DFJ VINHOS - Uma década a prosperar

Em 2008, passados dez anos sobre a sua fundação, a DFJ Vinhos orgulha-se do caminho percorrido: tornou-se a empresa portuguesa detentora de uma das maiores quotas do mercado inglês, o equivalente a um milhão e meio de garrafas exportadas anualmente.

Em apenas uma década, conseguiu impor-se num sector global e cada vez mais concorrencial, já que exporta 90% da sua produção, o equivalente a 5,4 milhões de garrafas, a grande maioria marcas dirigidas a um segmento médio e de preço muito competitivo.

O regional Estremadura Ramada, uma marca entretanto cedida, foi líder no mercado inglês.

Outros tintos da mesma região, como o Portada, o Coreto e o Manta Preta, são já referências com tradição nos mercados escandinavos, representando 15% do volume exportado. Os monopólios estatais do Canadá absorvem outros 10% do total de vinhos regionais da Estremadura e Terras do Sado. E, em menor escala, a DFJ está também presente quer nos EUA, na Rússia, na Índia e no Brasil, quer em diversos outros países espalhados pelos cinco continentes continentes: Comunidade Europeia (Alemanha, Áustria, Bélgica, Espanha, França, Holanda, Irlanda, Itália e Luxemburgo), Europa de Leste (Polónia, República Checa, Eslováquia, Bulgária), África (São Tomé e Príncipe, Angola e Moçambique), Novo Mundo (Austrália e Nova Zelândia) e Oriente (China, Japão, Singapura e Tailândia).

Internacionalização, volume e diversificação da oferta (só não produz vinhos verdes e vinhos fortificados), são as palavras de ordem de uma empresa cujo objectivo prioritário é obter a melhor relação qualidade/preço em cada um dos seus produtos, de forma a manter os seus clientes sempre satisfeitos.

Uma aposta que se tem revelado acertada, a julgar pela presença crescente nos diferentes mercados mundiais, inclusivamente o nacional, e pelos muitos prémios alcançados, sobretudo fora de Portugal: mais de 80 atribuídos pelo consagrado Internacional Wine Challenge (IWC), entre os quais dois Red Wine of the Year.

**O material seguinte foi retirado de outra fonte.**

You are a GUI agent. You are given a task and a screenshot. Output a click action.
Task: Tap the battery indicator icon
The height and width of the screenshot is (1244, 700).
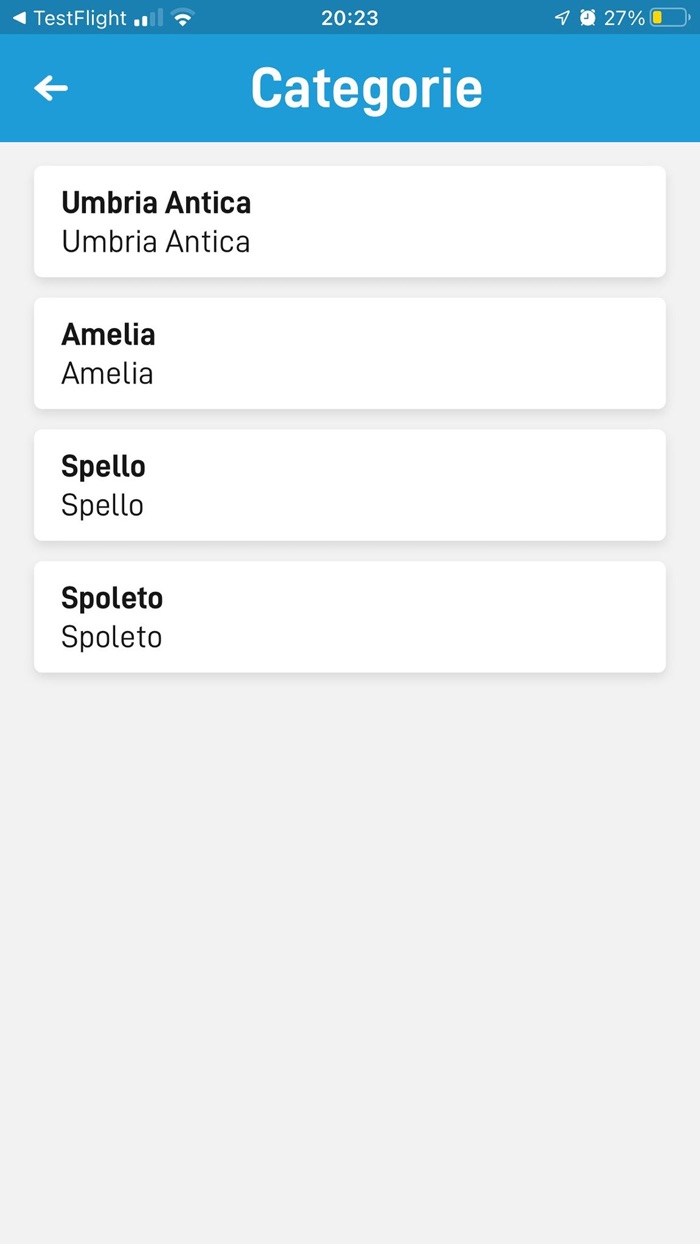coord(670,18)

Curiosamente, e apesar da dimensão da sua produção média anual – seis milhões de garrafas –, a DFJ não tem vinhas, apenas vinifica, indo buscar a matéria-prima às parcerias estabelecidas com vários viticultores do País.

A maior parceria da DFJ é com a empresa da família do Eng. José Neiva Correia a Rui Abreu Correia e Herdeiros, que possui na região de Lisboa em diversas quintas, 200 ha de vinhas em produção. A quinta de Porto Franco é a mais importante, pela sua dimensão, porque aí se encontra o centro de vinificação para mais de 2 milhões de litros, e porque foi onde José Neiva Correia nasceu.

Tanto o Coreto como o Portada – os dois vinhos com o preço mais baixo – representam 20% da produção total da empresa. Por fim, a este vasto portefólio acresce ainda os rosés – Pink Elephant, Coreto, Casa do Lago e Grand´Arte – “cada vez mais na moda” e, já com um posicionamento superior, brancos e tintos da gama alta: Grand´Arte e os premiums DOCs de Alenquer, Ribatejo e Douro, e os Icon Consensus e Francos Reserva.